ジャスティンが(わざと?)リストを落としたことで法廷職員がそれを見つけ、元刑事という経歴を隠していた事と、勝手な捜査をした事でハロルドは陪審員から外されてしまう。
そのリストがキルブルー検事の手に渡り、彼女もひき逃げの可能性を疑い始める。そしてハロルドと同じようにリストにある車を調べて行く。
このキルブルー検事のキャラクターも面白い。被告を有罪に持ち込む事に全力を注ぎながら、一方で真実の追求にも熱心に取り組もうとする。もし真実が明らかになったら裁判で負けるかも知れないのに。
相手の弁護士がキルブルーに言った「真実が正義をもたらす」の言葉がここで意味を持って来る。彼女もまた、己の野心と正義との狭間で苦悩するのである。
キルブルーはジャスティンの家にもやって来るが、彼は不在、応対したアリソンの苗字がケンプではないので、キルブルーは気付かず帰って行く。ここもハラハラさせる。
やがて裁判は進み、遂に陪審員全員一致の結論が出る。てっきり「十二人の怒れる男」的結末かと思わせて、実はなんとも皮肉で暗澹たる結末だった。正義はどこに行ったのか。
終身刑の判決が出た後、法廷前の正義の女神像の下でキルブルーとジャスティンが語り会うシーンも印象的だ。キルブルーは彼を疑い始めている。ジャスティンは「真実が正義とは限らない」と言い、論争を仕掛ける。この真実と正義の論争は本作のポイントである。その頭上では女神の天秤が風に揺れている。見事な名シーンだ。
ラストはここでは書かない。イーストウッド監督も、キルブルーが下した結論が何だったのかは描かない。観客が自分で判断して欲しいという事なのだろう。
素晴らしい秀作だった。
人が人を裁く事の難しさ、裁判において本当に真実の追求は可能なのか、正義とは何かという問いかけ、そして天秤のように揺れる人間のエゴと良心の呵責…。
様々なテーマが一部の隙もなく緻密に描かれ、観終わっても考えさせられる、これは優れた問題作である。
主人公の名前ジャスティン(Justin)が、正義(Justice)とスペルが似ているのも狙っての事だろう。
思えばイーストウッド監督は、「許されざる者」しかり、「グラン・トリノ」しかり、「J・エドガー」しかり、常に“正義とは何か”を問い続けて来た作家である。

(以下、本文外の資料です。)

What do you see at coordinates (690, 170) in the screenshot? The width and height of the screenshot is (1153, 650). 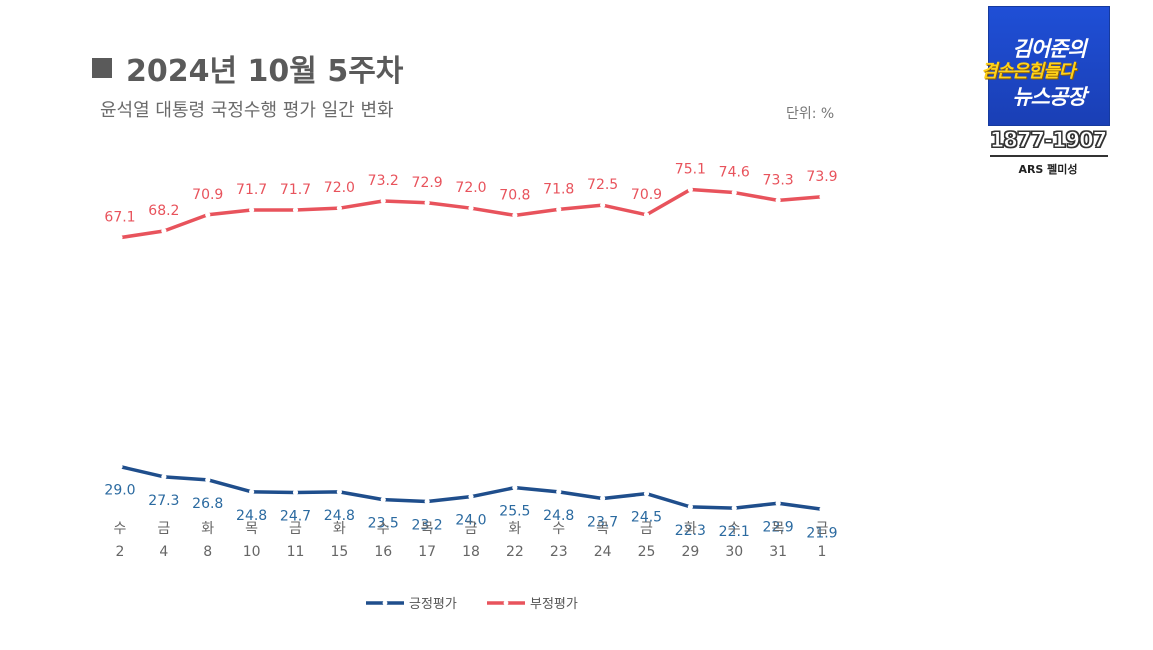 I see `data-label-negative: 75.1` at bounding box center [690, 170].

また、「トゥルー・クライム」(1998)、「ハドソン川の奇跡」、「リチャード・ジュエル」等の作品において、“冤罪”の恐ろしさを何度もテーマに取り上げている。
そう考えれば、本作はこれまでイーストウッド監督が描き続けて来た社会派的テーマの集大成的作品とも言える。
94歳にしてこれほどの傑作を作り上げたイーストウッドは本当に敬服に値する。 (採点=★★★★★)
こんな優れた秀作が劇場公開されないとは、腹立たしい思いである。幸い「日本公開を希望する署名サイト」も立ち上がっているので、是非多くの人の署名を望みたい。無論私も署名した。
↓
イーストウッド最新作『陪審員2番』の日本公開を希望します!
(付記)
被害者のケンドル役を演じたフランチェスカ・イーストウッドは名前でも判る通り、クリント・イーストウッドの娘である。
なおフランチェスカは前述のイーストウッド監督作「トゥルー・クライム」にも主人公イーストウッドの娘役で出演している(当時5歳)。